Währenddessen haben andere Länder schon Nägel mit Köpfen gemacht: Allein Russland hat der Afrikanischen Union am Freitag 300 Millionen Dosen des Sputnik V-Impfstoffs zugesichert. Das sind 30 Millionen mehr als von AstraZeneca, Pfizer und Johnson & Johnson zusammen angeboten wurden. Algerien, Ägypten und Guinea haben bereits Einzelverträge mit Moskau abgeschlossen.
Noch stärker wird China seine Impfstoffe in Afrika verteilen – und die notwendige Infrastruktur liefern. Von Fabriken, die den Impfstoff produzieren, ist die Rede. In Serbien ist das schon Realität.
Unterstützt von russischen Experten wird das Land Sputnik V noch heuer produzieren.
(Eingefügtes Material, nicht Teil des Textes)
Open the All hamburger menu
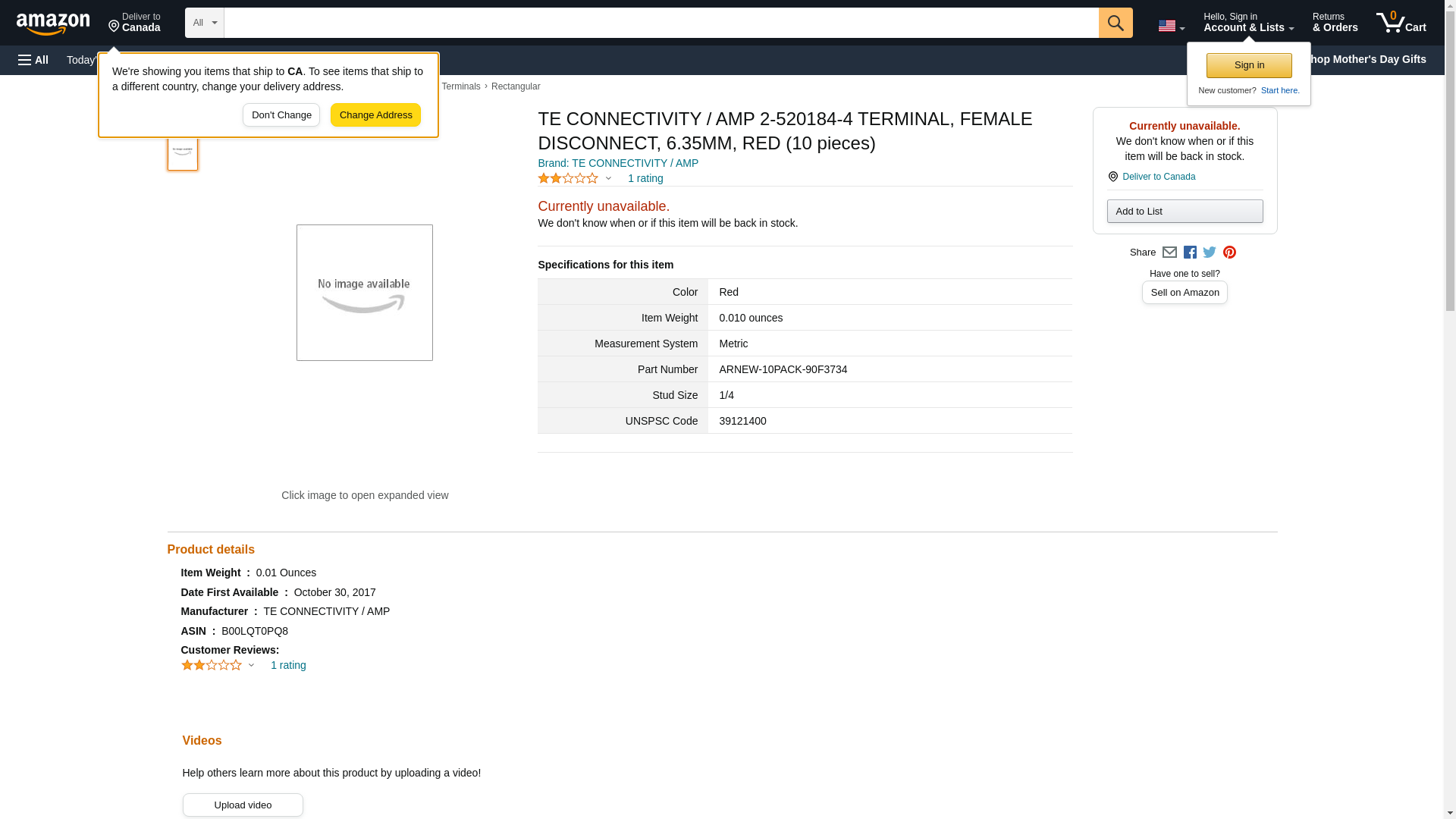 [33, 60]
Aber auch Logistik soll bereitgestellt werden, um die Dosen so rasch wie möglich zu verimpfen. Marokko, das einen Deal für den chinesischen Impfstoff Sinopharm hat, hat beispielsweise an 6,89 von 100 Menschen eine Impfdosis ausgeliefert. In Österreich sind es 5,77.
Während Europa bei der Impfstoff-Suche größtenteils mit sich selbst beschäftigt ist, nutzen China, Russland und auch Indien ihre Vakzine für die Geopolitik, erschließen sich vor allem in Afrika und Südostasien neue Beziehungen, beziehungsweise vertiefen diese. Mehr als 800 Millionen Impfdosen haben Russland und China gemeinsam bereits an andere Länder verschickt. Und es werden täglich mehr.
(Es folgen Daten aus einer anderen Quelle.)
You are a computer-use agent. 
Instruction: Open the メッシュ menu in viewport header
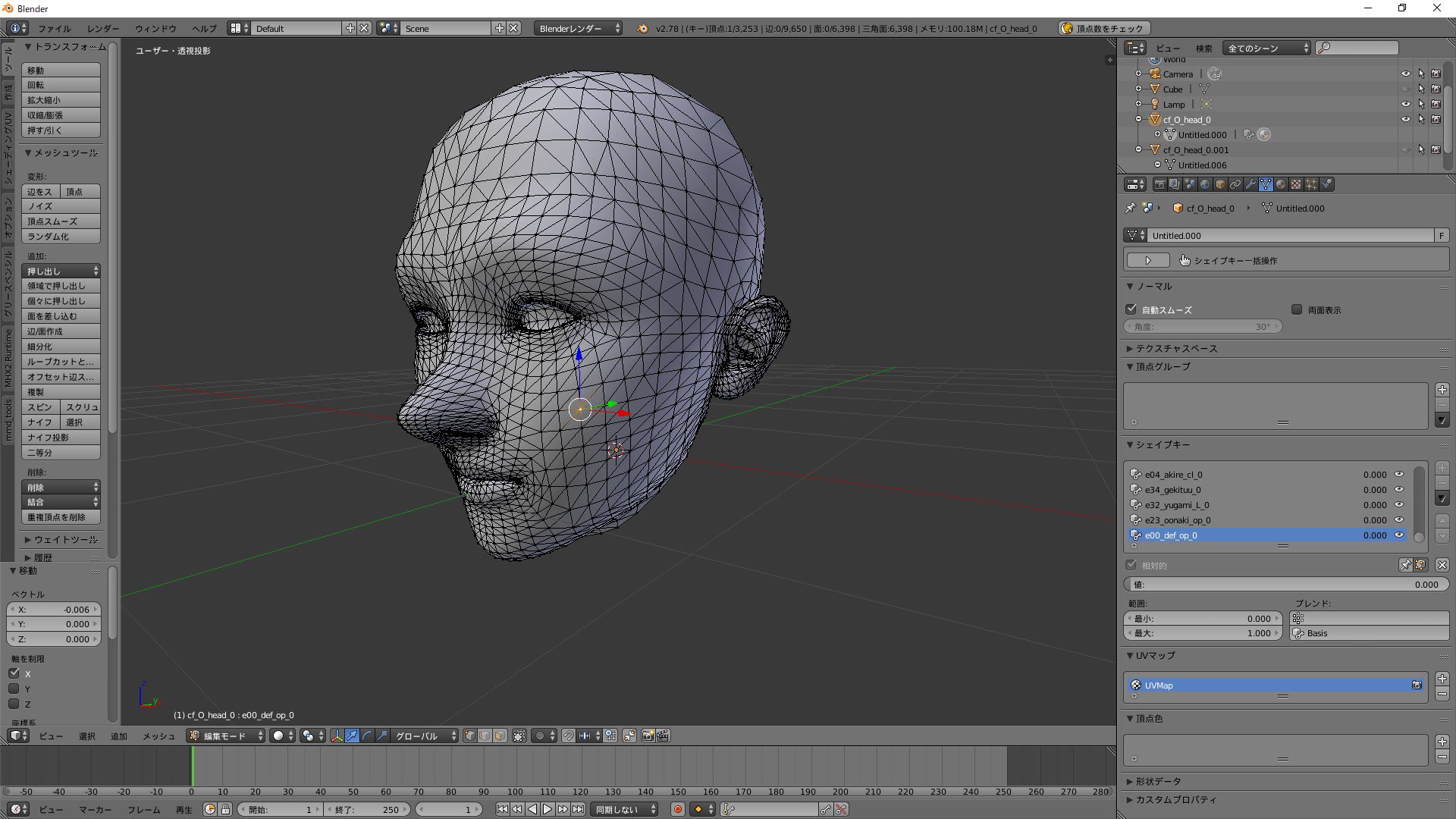tap(158, 736)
Was die Impfstoff-Diplomatie bringen kann, zeigt ein kürzlich erfolgter Gefangenenaustausch zwischen Israel und Syrien: Im Gegenzug für zwei Schäfer und 50.000 Impfdosen erhielt Israel eine Frau zurück, die unter bislang ungeklärten Umständen die Grenze passiert hatte und verhaftet wurde. All das ist durch russische Vermittlung geschehen.
Syrien profitiert jedoch auch durch einen mit China abgeschlossenen Vertrag, bekommt Sinopharm geliefert, während der Iran derzeit auf Russland setzt. In der Krisenregion Nahost haben beide Staaten also ebenfalls ihre Pflöcke eingeschlagen – zumindest bei den Staaten, die sie grundsätzlich unterstützen. Weder der Irak noch Afghanistan – in beiden Ländern laufen NATO-Missionen – haben derzeit Aussicht auf einen Vertrag.
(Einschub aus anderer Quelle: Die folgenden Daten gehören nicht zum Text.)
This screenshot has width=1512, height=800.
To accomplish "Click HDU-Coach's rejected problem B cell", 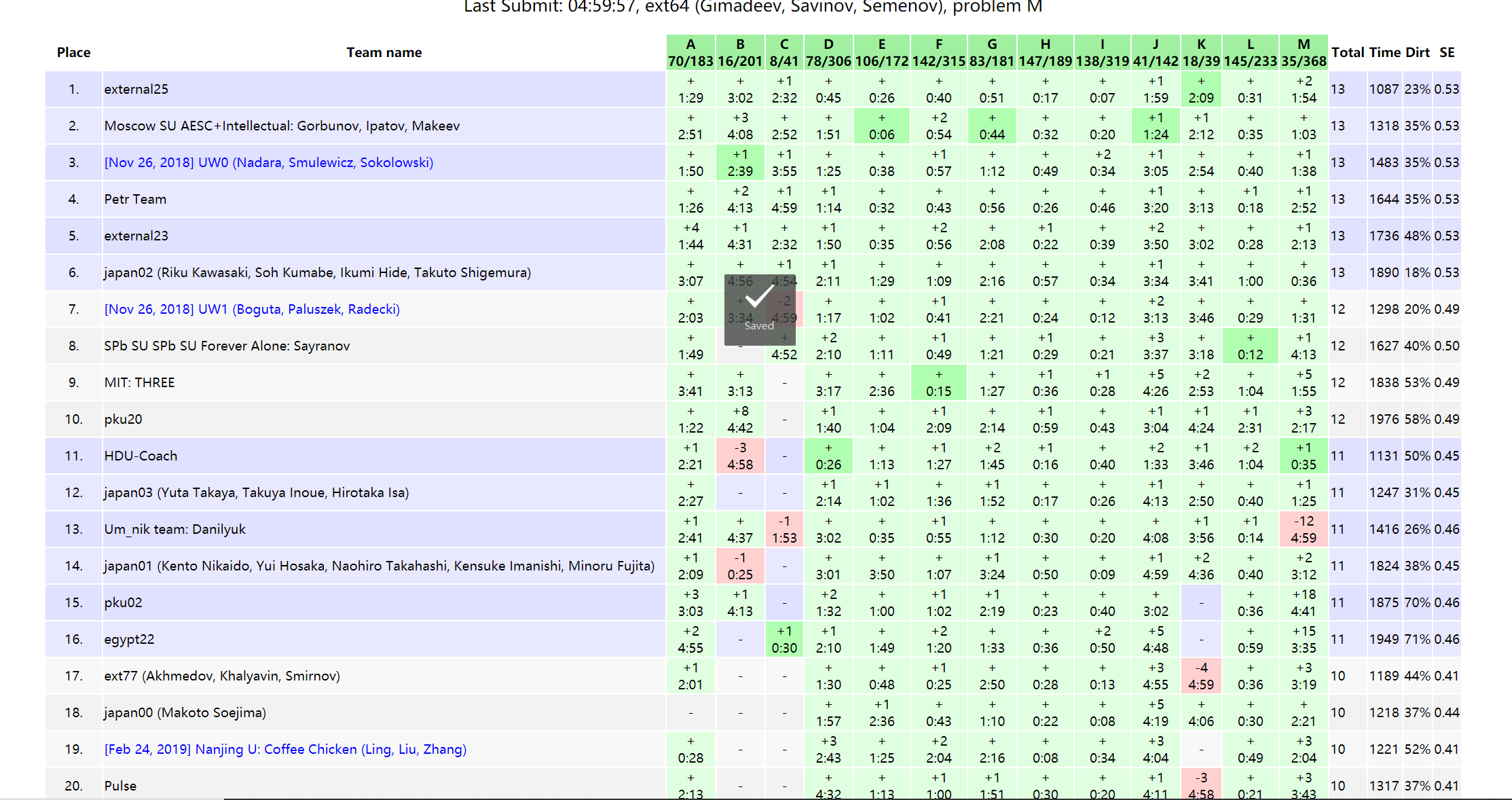I will click(x=740, y=456).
Allerdings hat Indien die Initiative in Afghanistan ergriffen und Anfang Februar 500.000 Dosen AstraZeneca nach Kabul gebracht (zum Vergleich: Österreich hat – Stand Mittwoch – 570.000 Impfdosen ausgeliefert). Und auch hinter dieser indischen Lieferung steckt mehr als nur Nächstenliebe: Die harten Rivalen Indien und China überhäufen ihre Nachbarländer mit Impfstoffen, um sich mehr Einfluss zu sichern. Drei von sechs der Grenzstaaten Indiens - Pakistan, Bangladesch und Nepal – haben einen Impfstoffdeal mit China. Letzteren liefert Indien seine Impfdosen nun gratis.
Myanmar, wo nach dem Militärputsch die Karten neu gemischt werden, könnte seine außenpolitische Ausrichtung anhand der Impfdiplomatie vornehmen. Indien hat der Militärjunta bereits Impfstoffe geliefert, doch auch China hat bereits ein Angebot gemacht.
Wie effektiv die Impfdiplomatie derzeit ist, zeigt sich auch in den Schlagzeilen serbischer Zeitungen: "Vucic, Putin und Xi retten Serbien", wird dort getitelt.